Assigned task: Show each line of the records that contains the word "should".

Entries provided:
- Opening Delimiter -
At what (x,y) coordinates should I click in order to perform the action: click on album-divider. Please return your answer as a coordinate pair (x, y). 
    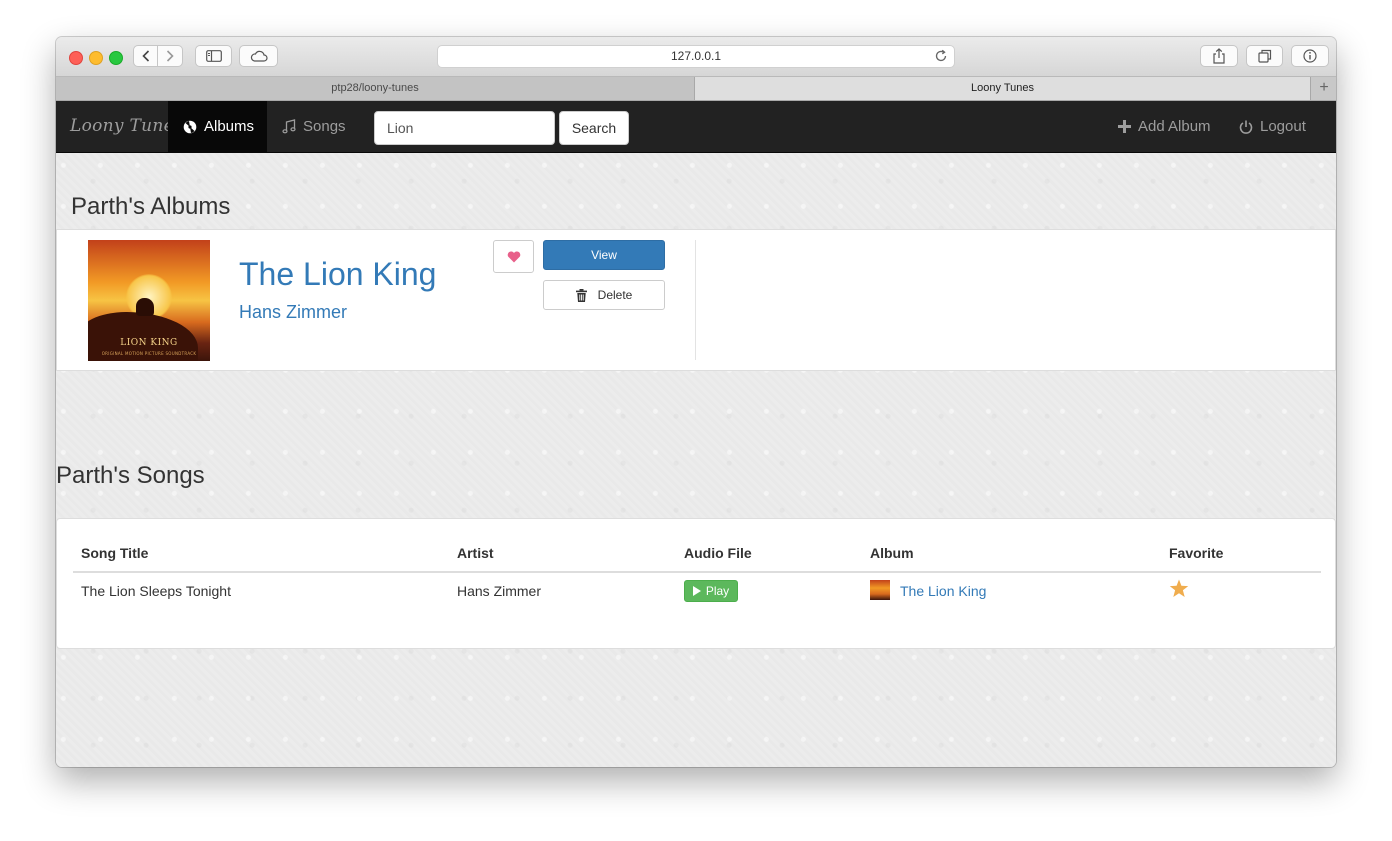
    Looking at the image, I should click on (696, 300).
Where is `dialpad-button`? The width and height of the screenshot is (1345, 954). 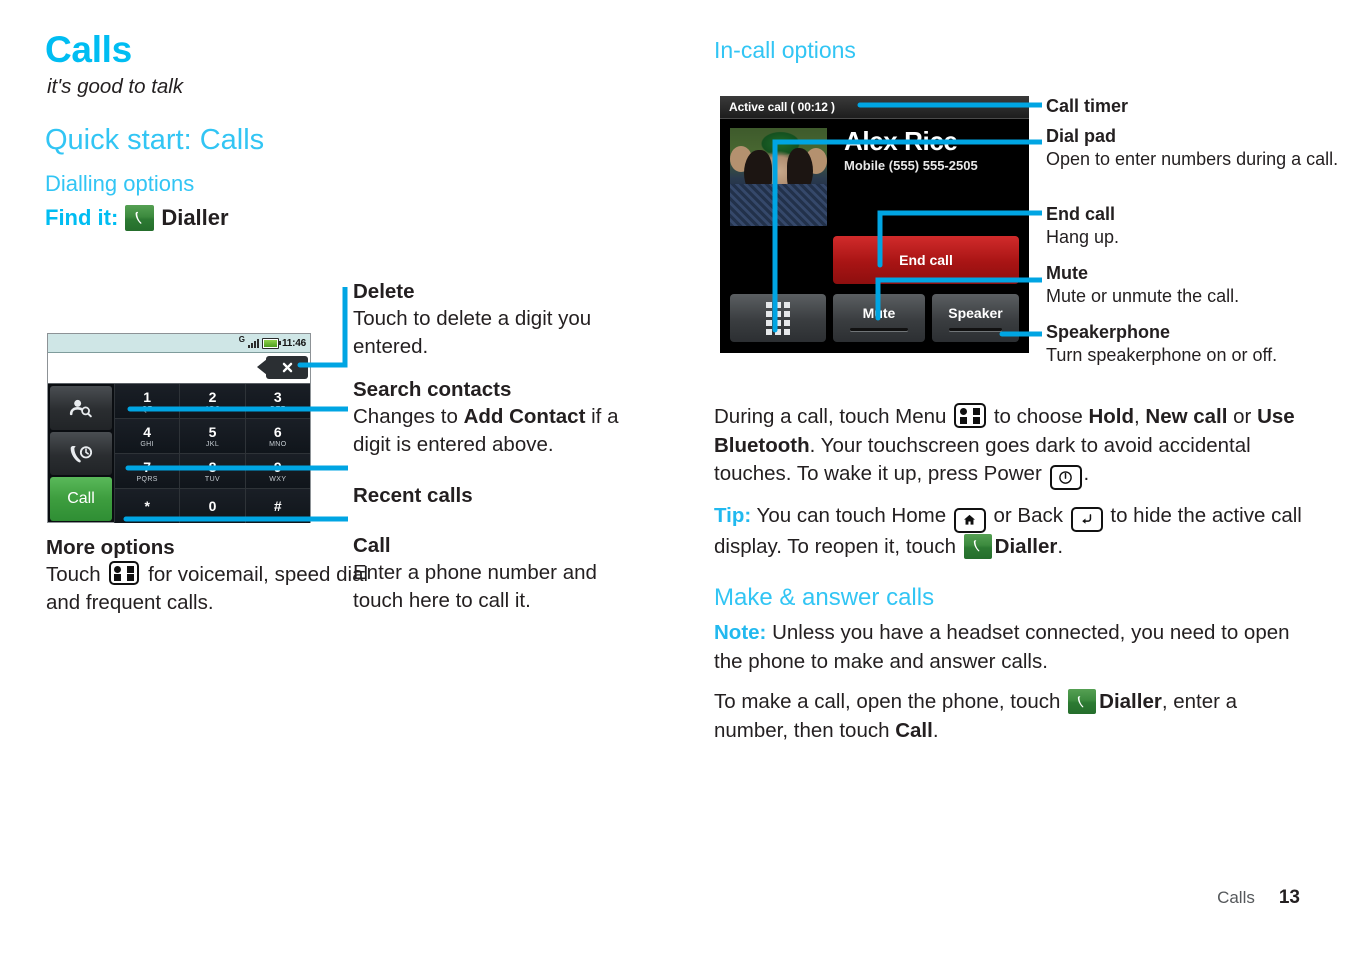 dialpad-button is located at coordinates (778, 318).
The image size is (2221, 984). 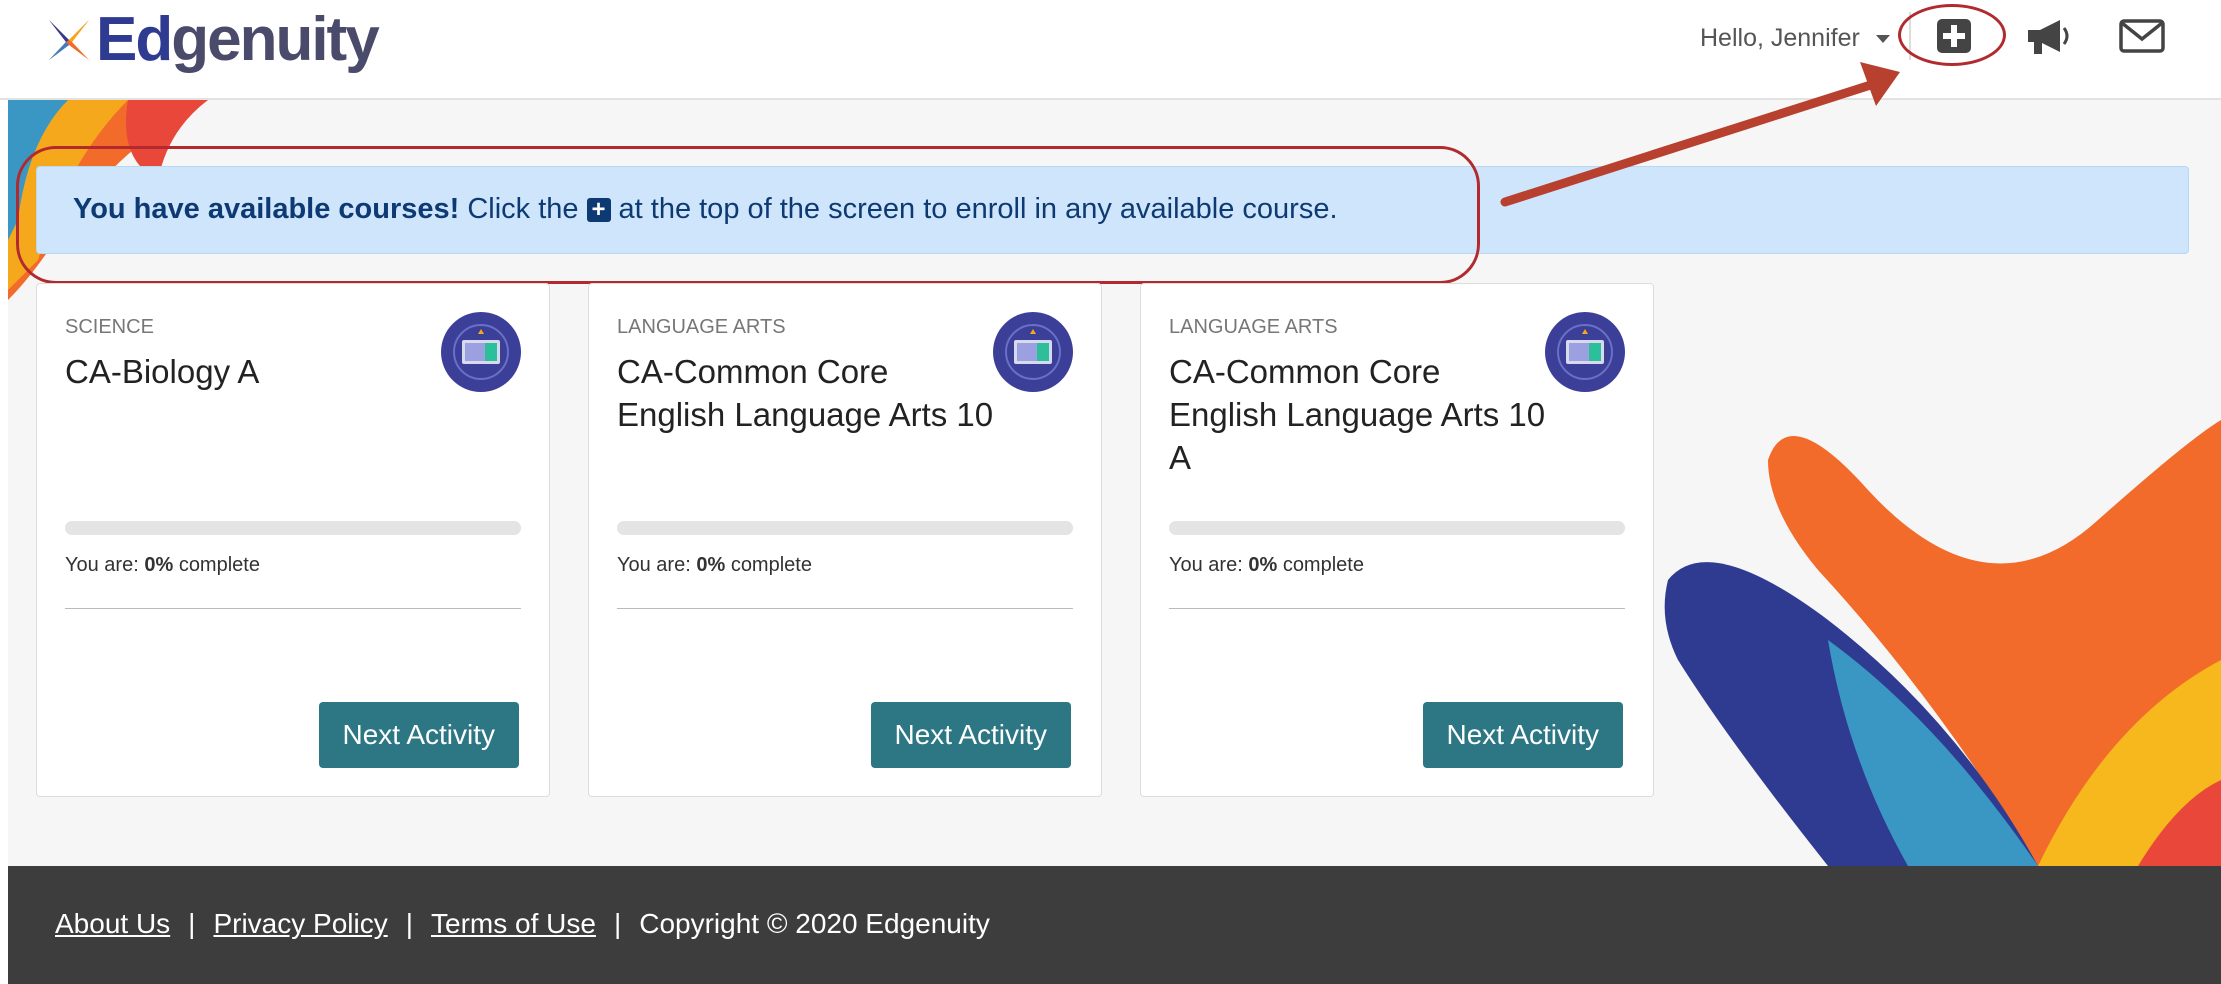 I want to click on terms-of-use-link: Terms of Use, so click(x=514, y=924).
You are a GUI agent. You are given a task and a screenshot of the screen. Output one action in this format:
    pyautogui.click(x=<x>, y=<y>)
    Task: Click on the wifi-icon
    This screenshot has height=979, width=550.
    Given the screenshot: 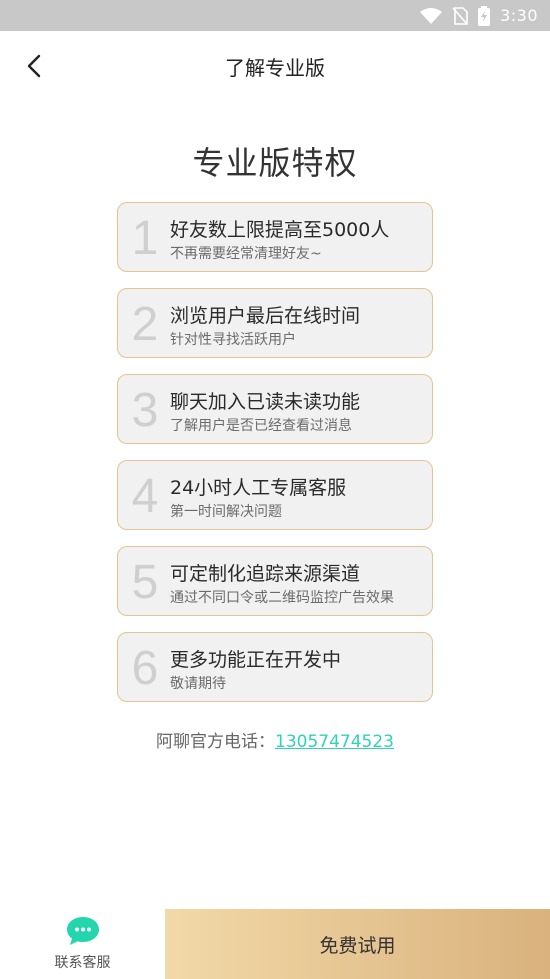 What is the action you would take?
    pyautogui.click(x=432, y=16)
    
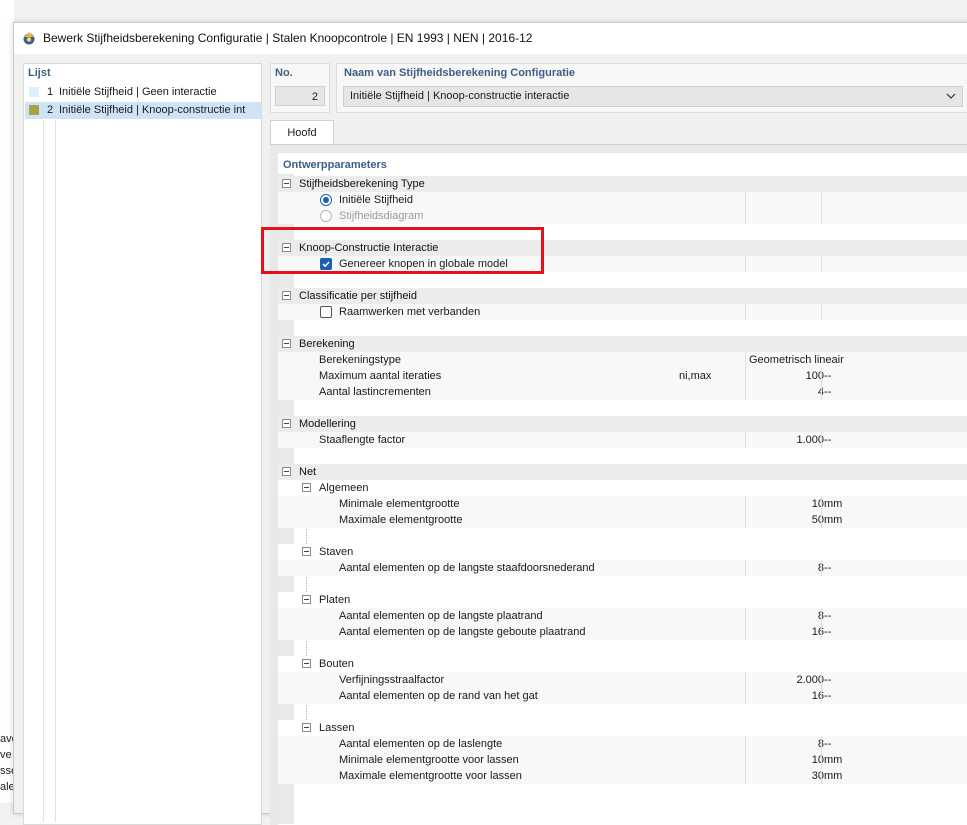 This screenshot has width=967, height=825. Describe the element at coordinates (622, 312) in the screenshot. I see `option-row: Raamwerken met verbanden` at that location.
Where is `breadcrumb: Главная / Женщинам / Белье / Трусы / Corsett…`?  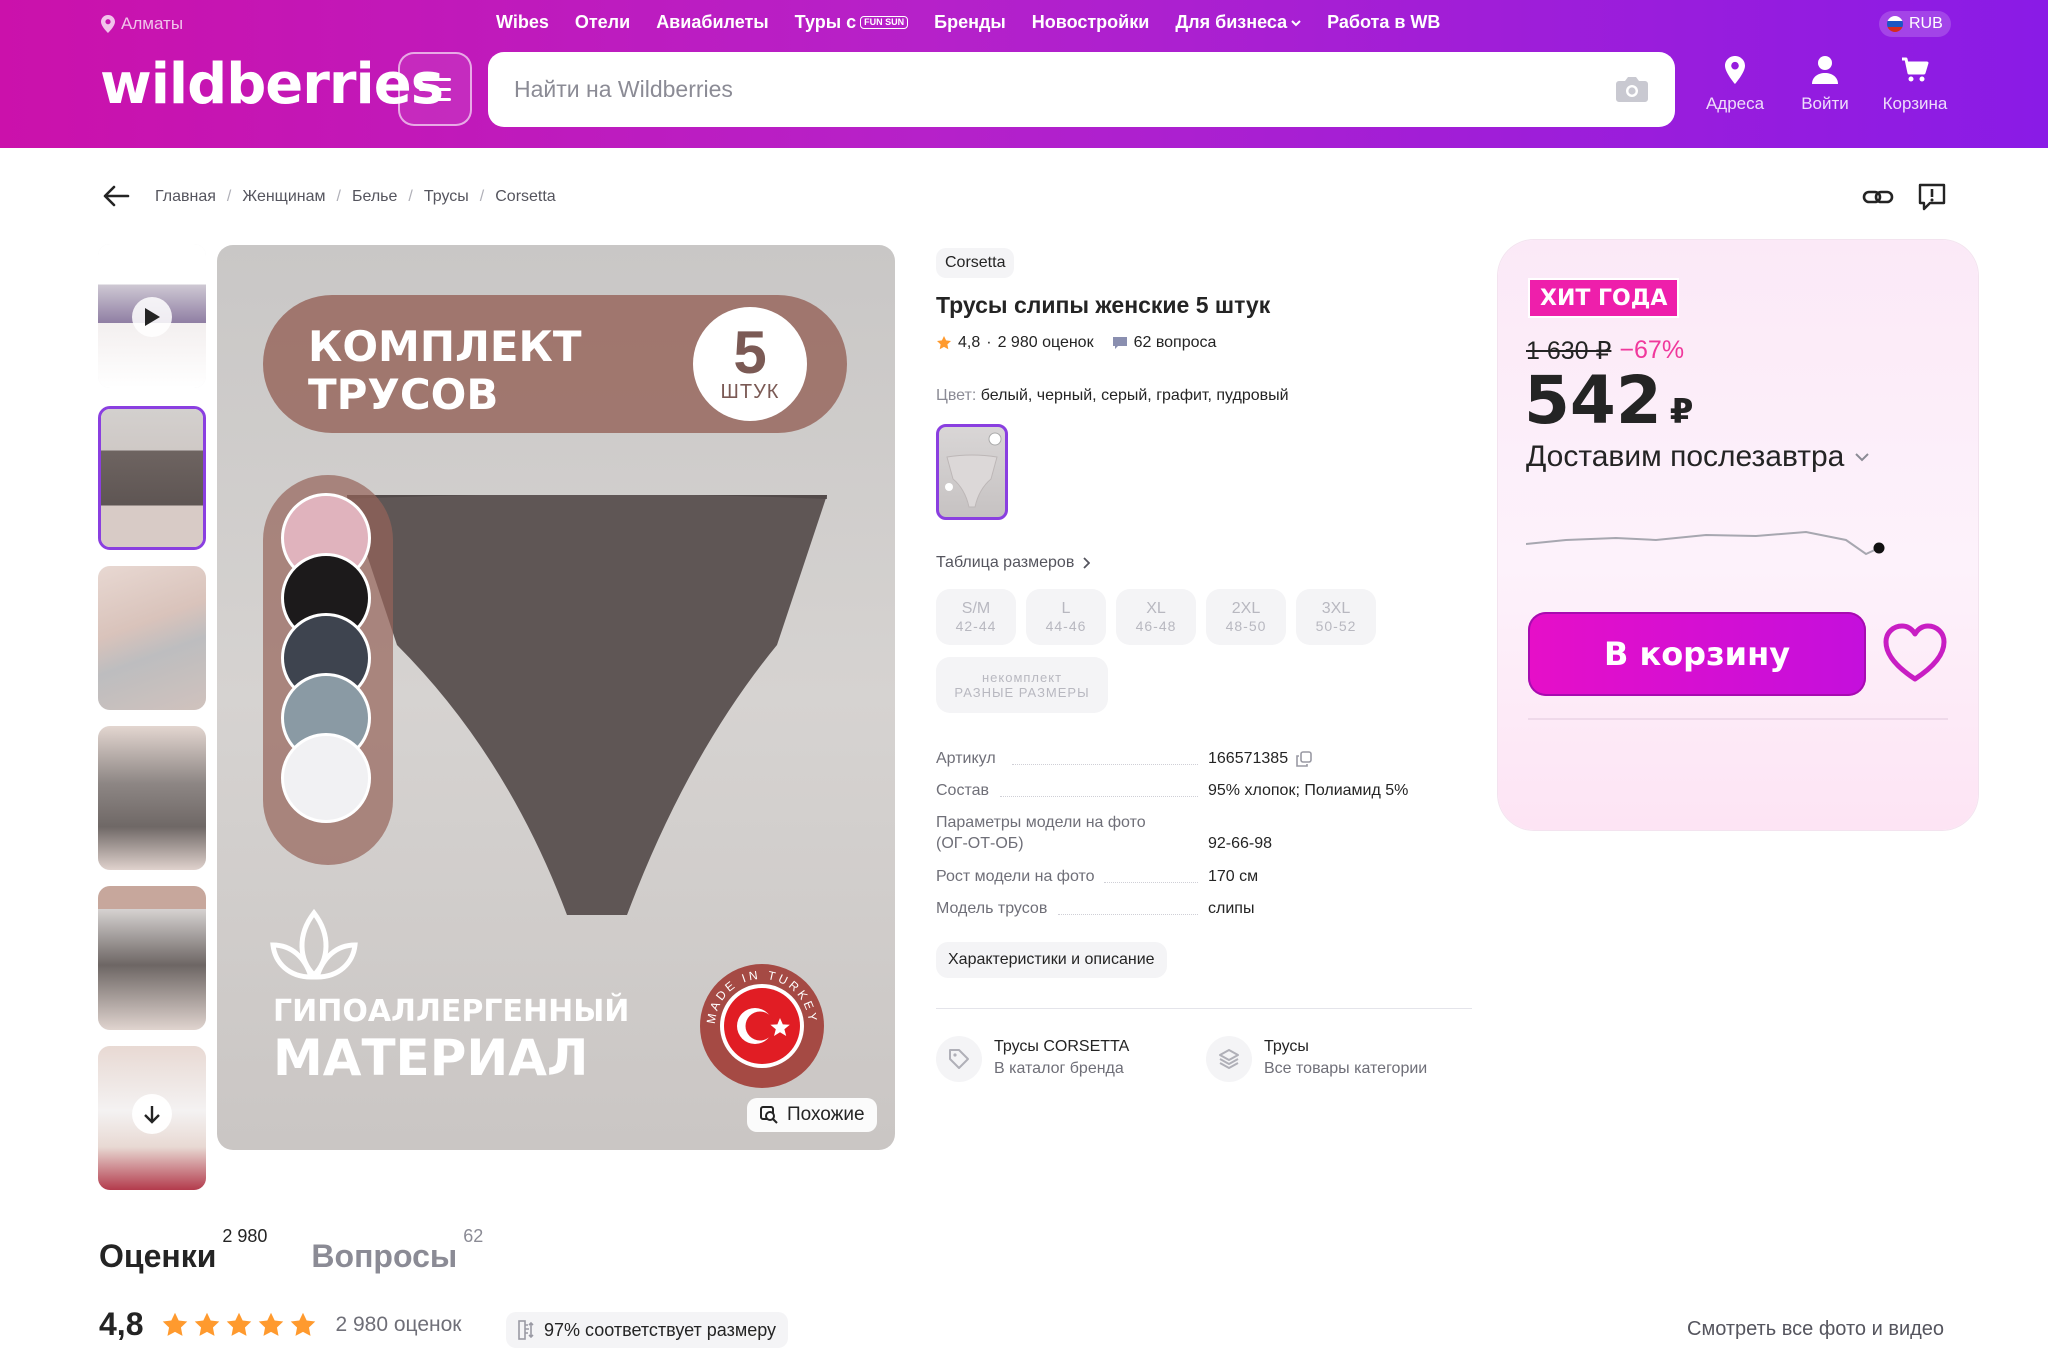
- Closing Delimiter -
Response below:
At what (x,y) coordinates should I click in order to perform the action: click on album-divider. Please return your answer as a coordinate pair (x, y). 
    Looking at the image, I should click on (696, 300).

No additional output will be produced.